_Texte source_:
Dépassé par ses ambitions et/ou trop en avance sur son temps, Highlander II souffrit d’une production cauchemardesque. Suite à une crise économique en Argentine, lieu du tournage, les coûts se sont envolés, et avec eux, les capacités de l’équipe à bosser proprement. Les monteurs ont ensuite fait au mieux avec ce qu’ils avaient, pour un résultat violant la continuité géographique ou les lois de la physique (cf. cette fin alternative, franchement “magique”).

Le film ne fut pas gâté non plus par son scénario, transformant notre Totof des hautes terres d’Ecosse en Lawrence d’Arabie interstellaire. Pourquoi pas, si les faits ne contredisaient pas complètement ceux du film précédent. Il s’appelle déjà McLeod avant de dégager de sa planète ? Et que reste-t-il du rapport aux Highlands écossais ? Est-ce que ce monde est sérieux ?!

Highlander II

Une sacrée différence !

Après presque vingt ans de remontage, reshoot, redoublage et lifting numérique, la Renegade Version offre la vision la plus positive du film. L’histoire et ses enjeux s’en retrouvent subtilement modifiés, et même si Russell Mulcahy ne veut plus en entendre parler, ce Highlander 2.1 contient en lui des parcelles de majesté.

Il faut voir l’introduction à l’opéra, où McLeod se remémore son passé guerrier parallèlement au spectacle sur scène. Tandis que se joue « Le Crépuscule des Dieux », un long plan de grue survole la salle pour finir sur notre héros vieux et affaibli. On sent tout de suite l’ambition d’une authentique épopée, confirmée à intervalles réguliers par des scènes épiques et/ou artistiquement travaillées.

Par rapport au montage ciné, les flashbacks sur le passé de McLeod sont adroitement réorganisés, et la planète Zeist a donc été troquée contre des voyages temporels. Cela permet de combler certaines incohérences (mais pas toutes). Les immortels ne sont plus des extraterrestres, mais des espèces d’Atlantes issus d’un lointain passé, qui préfèrent ne pas polluer leur présent en envoyant leurs criminels dans le futur. Pour renforcer cette proposition, le doublage a été refait, et quelques bidouillages digitaux ont servi à masquer les preuves d’un monde trop alien, comme l’épave d’un vaisseau spatial devenue une cité du désert, faisant fortement penser à Dune/Arakis.

Ce correctif tardif s’avère plus intéressant et à propos. Après tout, la saga parle de gens qui traversent les âges. Et ces déplacements dans le temps répondent indirectement à d’autres questions fâcheuses, comme pourquoi le général Katana attendrait 500 ans avant de venir faire la peau à McLeod. Par contre, la VF, pourtant elle aussi flambant neuve, n’a supprimé aucun rapport à Zeist… Il vaut donc mieux l’ignorer.

_Données fournies_:
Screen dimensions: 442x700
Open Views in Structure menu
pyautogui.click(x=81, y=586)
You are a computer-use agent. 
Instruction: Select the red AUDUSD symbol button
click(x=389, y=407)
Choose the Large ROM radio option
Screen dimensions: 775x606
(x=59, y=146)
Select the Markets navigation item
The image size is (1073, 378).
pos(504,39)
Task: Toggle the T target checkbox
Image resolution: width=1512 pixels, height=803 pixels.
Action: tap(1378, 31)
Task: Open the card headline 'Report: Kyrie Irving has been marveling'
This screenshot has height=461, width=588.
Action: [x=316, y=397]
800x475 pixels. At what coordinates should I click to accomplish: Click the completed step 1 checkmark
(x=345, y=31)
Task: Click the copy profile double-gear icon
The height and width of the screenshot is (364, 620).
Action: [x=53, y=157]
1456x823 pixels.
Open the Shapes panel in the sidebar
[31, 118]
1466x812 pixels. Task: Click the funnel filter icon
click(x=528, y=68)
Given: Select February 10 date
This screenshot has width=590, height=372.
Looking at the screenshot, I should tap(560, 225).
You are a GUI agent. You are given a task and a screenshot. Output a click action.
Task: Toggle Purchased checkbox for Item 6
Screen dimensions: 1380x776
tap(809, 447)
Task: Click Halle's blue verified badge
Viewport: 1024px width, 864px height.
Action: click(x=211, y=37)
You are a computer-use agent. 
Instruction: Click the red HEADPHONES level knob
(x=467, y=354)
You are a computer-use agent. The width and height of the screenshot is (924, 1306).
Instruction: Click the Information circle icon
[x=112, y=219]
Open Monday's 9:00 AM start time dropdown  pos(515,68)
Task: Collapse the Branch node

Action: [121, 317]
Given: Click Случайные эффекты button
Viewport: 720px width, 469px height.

_Consigne_:
Recopiez à l'identique, dans le texte source sur Highlander II, tout le passage qui va de « Une sacrée différence » jusqu'à « et/ou artistiquement travaillées. ».

_Réponse attendue_:
Une sacrée différence !

Après presque vingt ans de remontage, reshoot, redoublage et lifting numérique, la Renegade Version offre la vision la plus positive du film. L’histoire et ses enjeux s’en retrouvent subtilement modifiés, et même si Russell Mulcahy ne veut plus en entendre parler, ce Highlander 2.1 contient en lui des parcelles de majesté.

Il faut voir l’introduction à l’opéra, où McLeod se remémore son passé guerrier parallèlement au spectacle sur scène. Tandis que se joue « Le Crépuscule des Dieux », un long plan de grue survole la salle pour finir sur notre héros vieux et affaibli. On sent tout de suite l’ambition d’une authentique épopée, confirmée à intervalles réguliers par des scènes épiques et/ou artistiquement travaillées.